Excerpt:
■ ■ ■ ■ ■
Holy Martyrs Primus and Felician of Rome

Sts. Primus and Felician (Feast Day - June 9)

These two martyrs were brothers, and lived in Rome many years, mutually encouraging each other in the practice of all good works. They seemed to possess nothing but gave whatever they had to the poor, and often spent both nights and days with the confessors of Christ in their dungeons, or at the places of their torments and execution. Some they encouraged to perseverance, others who had fallen they raised up again, and they made themselves the servants of all in Christ that all might attain to salvation through Him.

Though their zeal was most remarkable, they had escaped the dangers of many bloody persecutions, and were grown old in the heroic exercises of virtue, when it pleased God to crown their labors with a glorious martyrdom. The pagans raised so great an outcry against them, that by a joint order of Diocletian and Maximian Herculius they were both apprehended and put in chains. This must have happened in 286, soon after Maximian was associated in the empire, for the two emperors never seem to have met together in Rome after that year. These princes commanded them to be inhumanly scourged, and then sent them to Promotus at Nomentum, a town twelve miles from Rome, to be further chastised, as avowed enemies to the gods.
■ ■ ■ ■ ■
Raw data:
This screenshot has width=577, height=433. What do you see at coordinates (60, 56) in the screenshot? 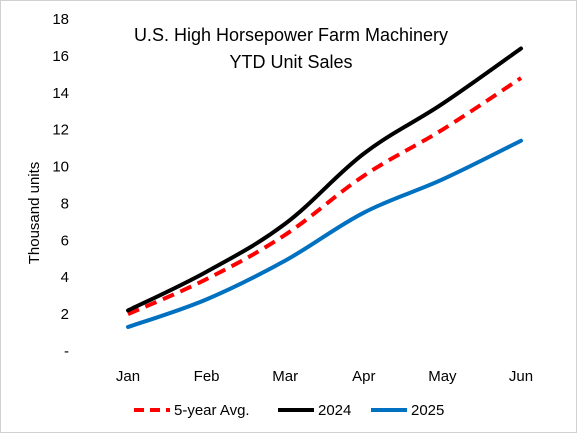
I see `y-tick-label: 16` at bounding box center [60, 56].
■ ■ ■ ■ ■
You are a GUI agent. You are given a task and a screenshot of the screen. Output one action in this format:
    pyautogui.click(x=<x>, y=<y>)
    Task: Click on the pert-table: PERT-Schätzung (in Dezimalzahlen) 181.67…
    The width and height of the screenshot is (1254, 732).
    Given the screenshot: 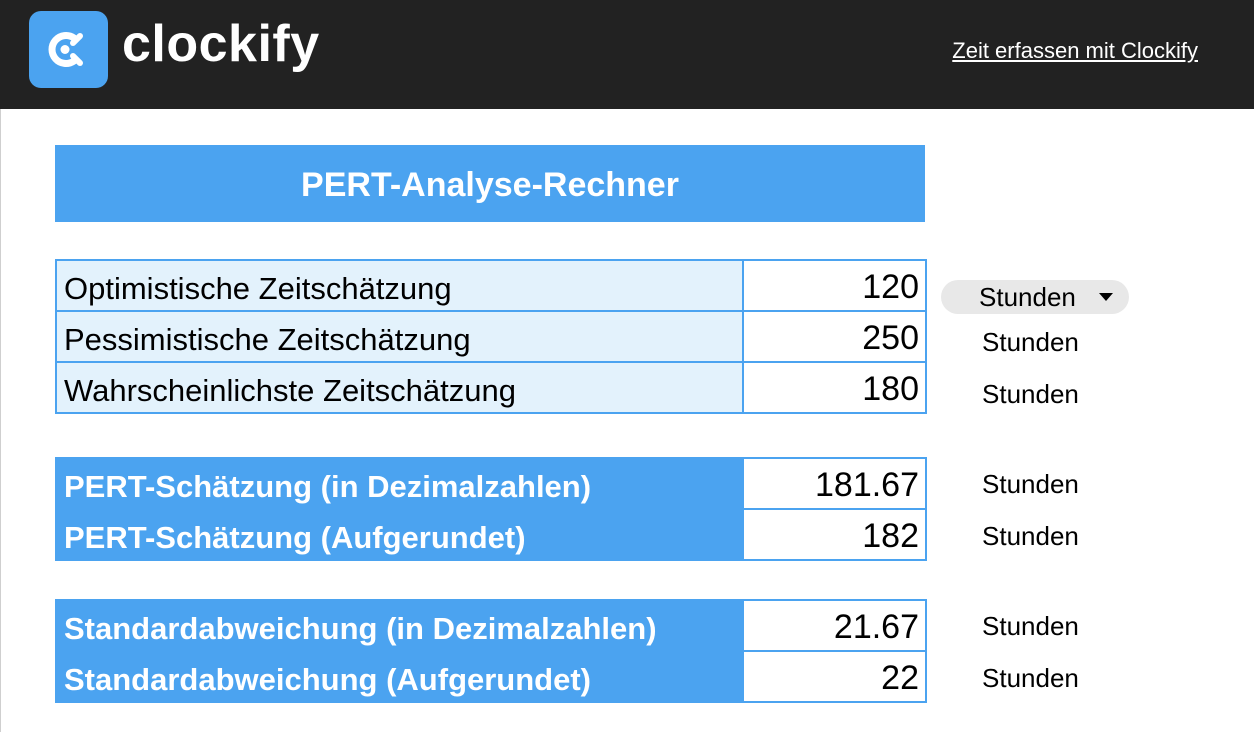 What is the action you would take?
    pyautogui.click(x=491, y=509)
■ ■ ■ ■ ■
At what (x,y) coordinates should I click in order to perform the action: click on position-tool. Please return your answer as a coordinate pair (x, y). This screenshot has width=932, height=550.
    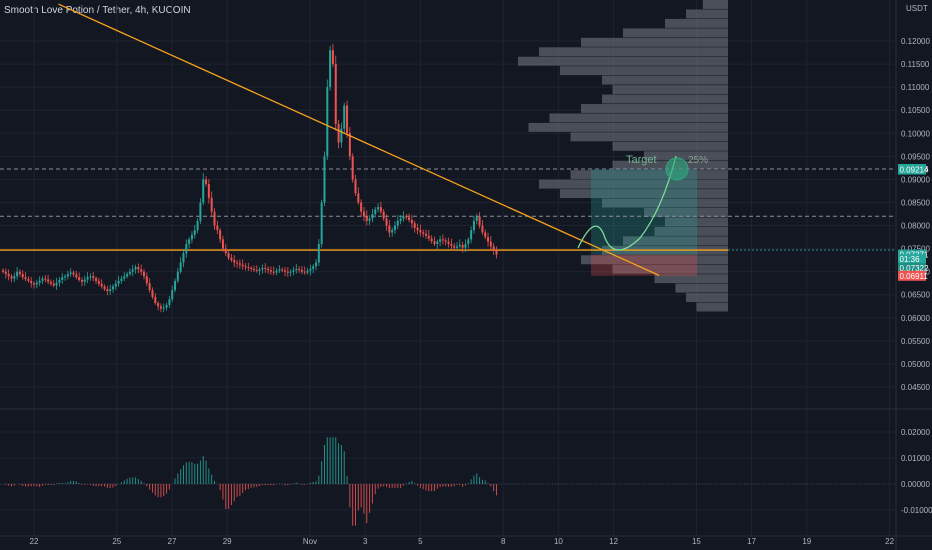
■ ■ ■ ■ ■
Exercise description: In the passage on Sts. Primus and Felician, repeat the text from "Though their zeal" up to and including "to the gods.", swapping "pagans" for "crowds".

Response area:
Though their zeal was most remarkable, they had escaped the dangers of many bloody persecutions, and were grown old in the heroic exercises of virtue, when it pleased God to crown their labors with a glorious martyrdom. The crowds raised so great an outcry against them, that by a joint order of Diocletian and Maximian Herculius they were both apprehended and put in chains. This must have happened in 286, soon after Maximian was associated in the empire, for the two emperors never seem to have met together in Rome after that year. These princes commanded them to be inhumanly scourged, and then sent them to Promotus at Nomentum, a town twelve miles from Rome, to be further chastised, as avowed enemies to the gods.